Promise Legal: flat-fee implementation bundles (registration + repo/provenance setup) and a low-friction $50 strategy session to map your fastest path to diligence- and enforcement-ready posture. Built for startup teams, including builders in Austin and beyond.

Learn more

Post-registration playbook: build “legal CI/CD” for ongoing releases

Registration is a point-in-time snapshot; your job is to keep the snapshot habit alive.
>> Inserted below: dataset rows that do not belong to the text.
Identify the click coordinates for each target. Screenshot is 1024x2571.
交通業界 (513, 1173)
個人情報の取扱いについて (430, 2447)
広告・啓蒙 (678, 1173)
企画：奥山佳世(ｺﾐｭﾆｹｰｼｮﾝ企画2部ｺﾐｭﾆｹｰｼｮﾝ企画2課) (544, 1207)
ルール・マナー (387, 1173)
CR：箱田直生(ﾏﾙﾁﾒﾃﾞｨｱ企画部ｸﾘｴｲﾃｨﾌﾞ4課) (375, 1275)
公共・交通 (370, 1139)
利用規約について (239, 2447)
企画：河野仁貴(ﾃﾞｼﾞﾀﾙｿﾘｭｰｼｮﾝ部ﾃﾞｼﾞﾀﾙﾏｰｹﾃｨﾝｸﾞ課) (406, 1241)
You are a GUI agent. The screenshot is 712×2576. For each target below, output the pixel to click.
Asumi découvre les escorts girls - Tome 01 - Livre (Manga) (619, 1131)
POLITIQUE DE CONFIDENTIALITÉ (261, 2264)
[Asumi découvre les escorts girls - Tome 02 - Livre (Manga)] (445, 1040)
Tie re-registration to product milestones (major releases, rewrites, new SDKs) so your legal posture matches what customers — and competitors — actually see.

  • Cadence: re-register on major releases/refactors; maintain a calendar aligned to launches and fundraising/M&A windows.
  • Provenance hygiene: signed commits/tags, timestamped release notes, immutable artifact storage, and access logs (especially if you’re also relying on trade secret controls).
  • Release checklist item: generate a deposit bundle + checksum and store it under /legal/deposit/<version>/ with COMMIT_HASH.txt and a manifest.

High-level CI idea: on tag creation, run a job that (1) archives the repo, (2) generates SHA-256 checksums, (3) stores artifacts in restricted storage, and (4) writes a small “filing-ready” manifest JSON.

Technical Integration: wire IP hygiene into your deploy flow

Registration stays valuable when your pipeline continuously manages open source license risk and provenance.

  • Generate an SBOM + run a license scan in CI
  • Archive + hash signed release artifacts
  • Enforce CLA/DCO + branch protection rules
  • Next step: decide posture (register vs. trade secret), snapshot releases, automate provenance, and keep OSS clean.